> **GIVEN TEXT**
When even some of the people who knew best the huge gap between conceptual designs, working prototypes, and rapidly diffusing commercial devices started to speak in tongues of a renewable tomorrow, how could the public media and popular scientific accounts be blamed for seeing every house heated by solar energy, every kilowatt-hour produced by photovoltaics, wind turbines, or ocean thermal conversion, every car running on alcohol?

Yet the appeal is not difficult to understand. In a world either rapidly running out of fossil fuels, or threatened by crippling environmental pollution following their further extended use, conversion to nuclear energy would be an even more dangerous proposition. 

With all the escapes closed only one solution remains, a massive adoption of renewable sources and technologies.  The most powerful part of the appeal certainly rested on the renewability of the flows to be harnessed—out there all the time, free to be captured with devices ranging from the simple to the ingenious, and with appealingly low costs.

Actually, the renewable inamorati invested their solution with a longish array of other, far from modest attributes.  Nobody spelled out these better than Amory Lovins, the most publicized guru of the new nirvana.

> **DATASET CONTENT**
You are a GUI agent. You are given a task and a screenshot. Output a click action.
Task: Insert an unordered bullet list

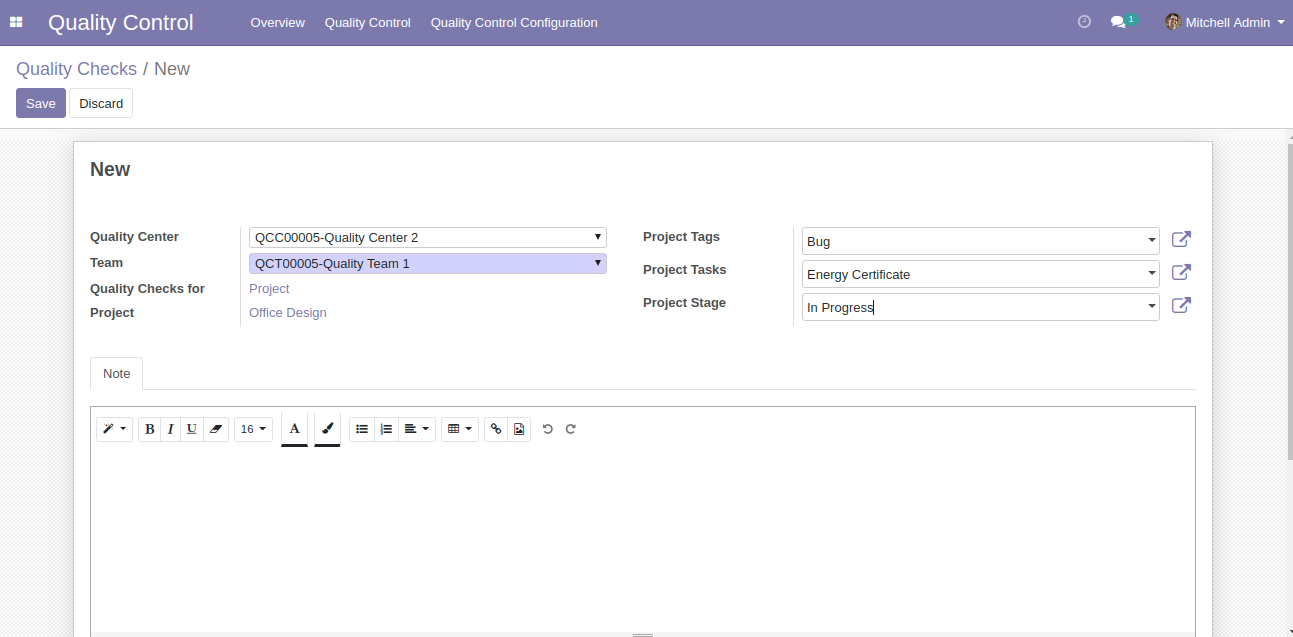[x=362, y=429]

> **AIM**
Could you quote everything in the passage on renewable energy from "Yet the appeal" down to "more dangerous proposition."? The data has no connection to the passage on renewable energy.

> **COMPLETED EXERCISE**
Yet the appeal is not difficult to understand. In a world either rapidly running out of fossil fuels, or threatened by crippling environmental pollution following their further extended use, conversion to nuclear energy would be an even more dangerous proposition.